Tag Archive for 'emerging church'Page 3 of 20

mobile update: full disclosure

mobile update: full disclosure

I think that this whole thing, this whole twitter, last.fm, myspace, xanga, podcast, youtube, meebo, friendster, del.icio.us, icq, instant messenger, wordpress, flickr, mobile blogging, stickam, facebook thing is all really just about one thing.

The search for social connection is the search for meaning.

Pick a person 15 to 25 years old. Anywhere in the country, any city, any school. It doesn’t matter if you know them or not. You can find their favorite movies, what books they’ve read, who they’re dating, where they live, what music they’re listening to, how they did in their classes this semester, what major they’re thinking of taking next, what they did over spring break (with pictures!) their room number, their cell-phone number, and most of the time, exactly where they are and what they’re doing right now. Right. Now. Does that sound creepy? It should sound creepy.

You don’t have to go looking; they’re already broadcasting it for you. They’ve put it all down in easily scannable, pre-formatted columns. You can get it delivered to your morning email. It’s a flood of full disclosure, a blow by blow account of every single thing that happens, every single day.

They update facebook every 15 minutes with accounts of what they’re doing. They text their twitter account with book titles and bowel movements. They stare into a tiny webcam, and openly divulge the intimate details of friends and lovers. Then they upload it to a server, where the link gets passed around faster than a business card and a fake lunch invitation at NAMM.

The flood of self-disclosure is epic.

This is what I think. We took away the meta-narratives, the structures that gave significance to the mundane actions of life. We told them that there was no reliable test for truth, and they believed us. We told them that good and bad had no meaning apart from what we decided they should mean, and they believed us. We told them that the dust between their fingers was the end of the world, the full substance of reality, and even though they knew it had to be a lie, they believed it. We stripped away everything that gave purpose, structure, dignity, and value to life, and left them nothing but doubt. They are grasping for meaning in a world where we have left them none.

And they, and we, all of us, found ourselves on Descartes stoop, listening to him lecture on the one true thing; if everything else is false, if the world and its tenants are the elaborate deceits of a cruel demon, then one true thing would still remain. Cogito ergo sum,

“I ponder. I exist.”

And we fling this one true thing out into the world, to listen for echoes. We strain to hear the shouts of others in this dark wood, to find comfort in the fact that, if we are lost, we are at least lost together. We spit out the running dialog of our ponderings, because they are the only evidence we have that something real exists.
☆ ☆ ☆ ☆ ☆ ☆ ☆
**Task instructions**
1. According to the blog post on online self-disclosure, how often do young people update facebook?
2. Extend the blog post about online self-disclosure and meaning, picking up right after its final sentence and keeping its voice.

**Stored data**
☆ ☆ ☆ ☆ ☆ ☆ ☆
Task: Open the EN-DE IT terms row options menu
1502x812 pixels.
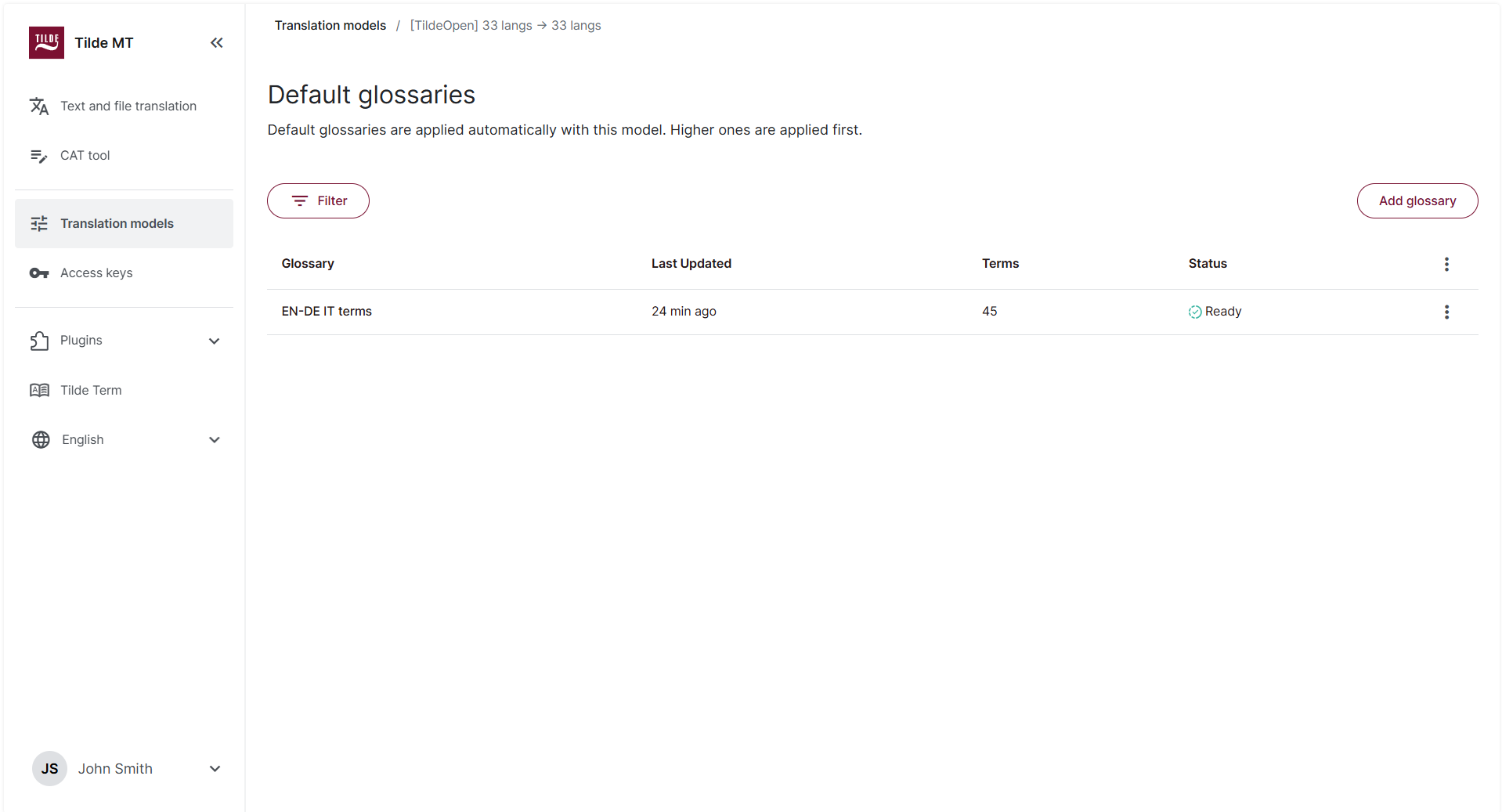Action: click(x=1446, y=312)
☆ ☆ ☆ ☆ ☆ ☆ ☆
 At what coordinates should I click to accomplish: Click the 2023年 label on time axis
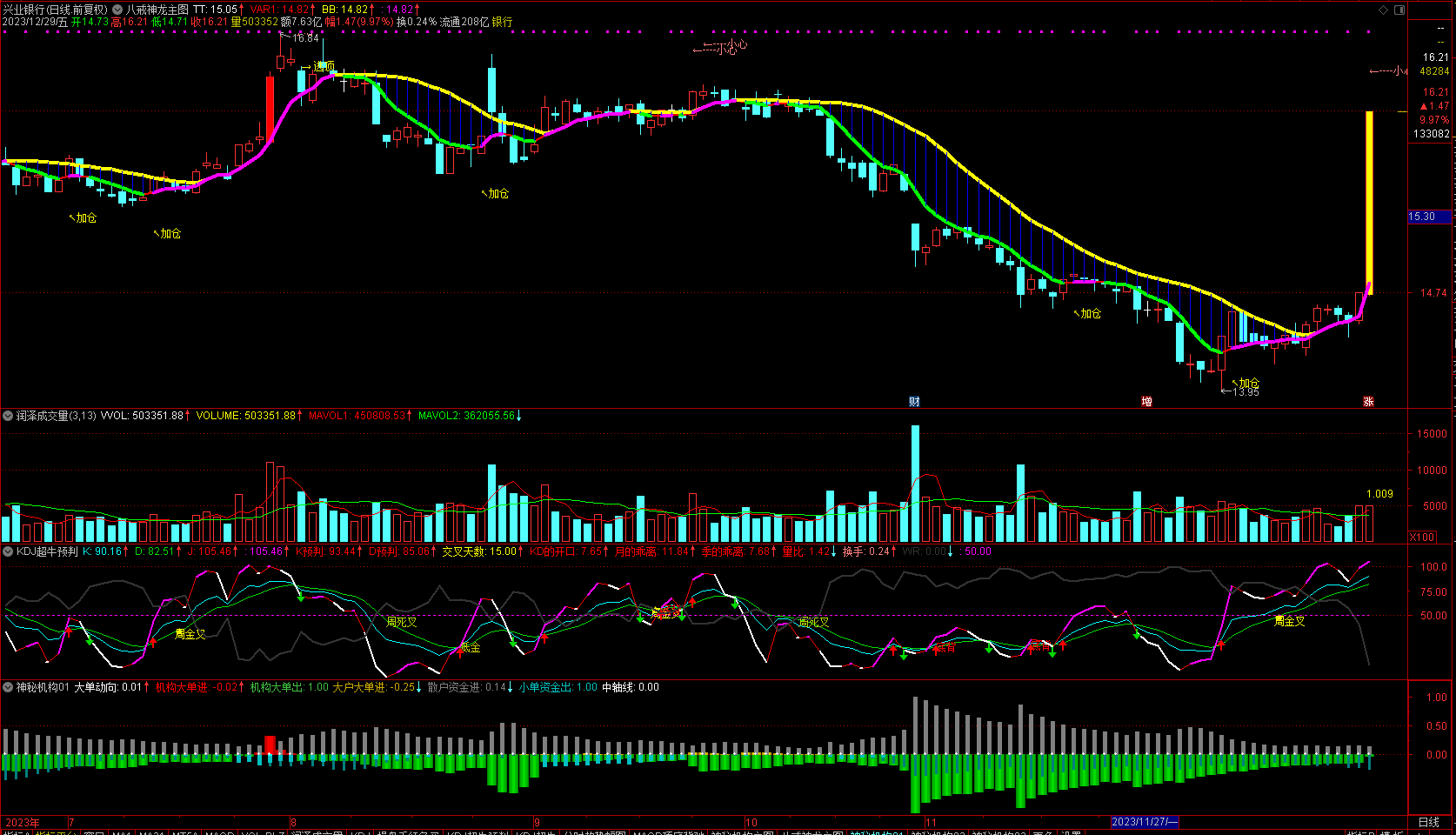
☆ ☆ ☆ ☆ ☆ ☆ ☆
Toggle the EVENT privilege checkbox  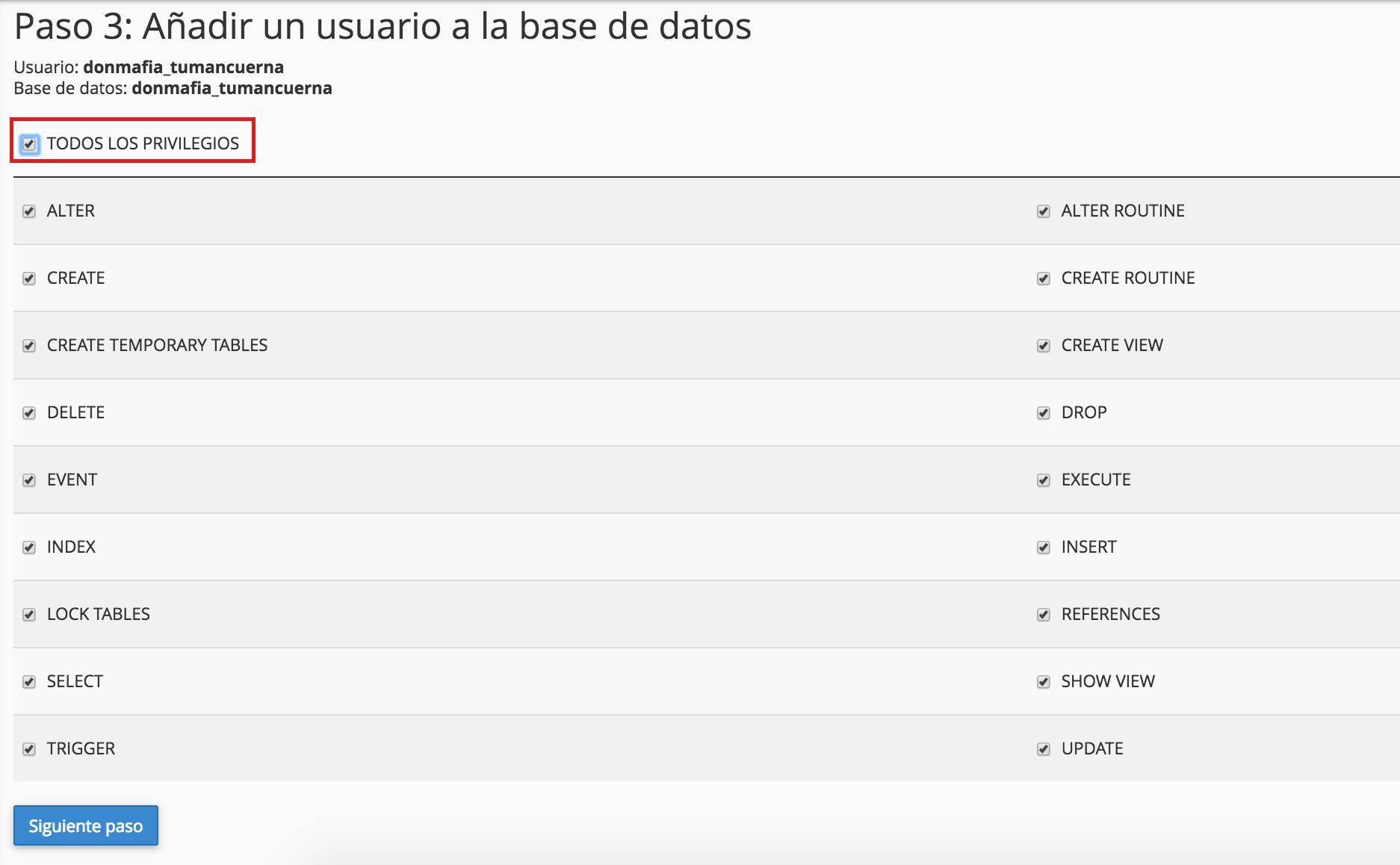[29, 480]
☆ ☆ ☆ ☆ ☆ ☆ ☆
**Responses**
1. Every 15 minutes.

2.
And every time someone hears, and responds, that ephemeral tendril is drawn between us, between the thinker and the listener, and it gives meaning to both. The connection is meaning. We may not know what is true, or good, or real, we may doubt everything and anything, we may doubt even the words that we hear from the person we listen to, but the meaning isn’t in the words. It’s in the speaking and hearing. The connection is the meaning. The validation of existence is the meaning. Thin, fleeting, fragile, impossible to parse, yet it is still meaning.

Because it is so thin, and so fleeting, it takes quite a lot of it to matter.

William H. Auden was one of the great poets of the last century, maybe one of the greatest poets of the English language who ever wrote. In his poem “September 1, 1939“, written on the occasion of Hitler’s invasion of Poland, Auden writes about the futility of modern life, in its relentless and ever-failing pursuit of meaning.

Faces along the bar
Cling to their average day:
The lights must never go out,
The music must always play,
All the conventions conspire
To make this fort assume
The furniture of home;
Lest we should see where we are,
Lost in a haunted wood,
Children afraid of the night
Who have never been happy or good.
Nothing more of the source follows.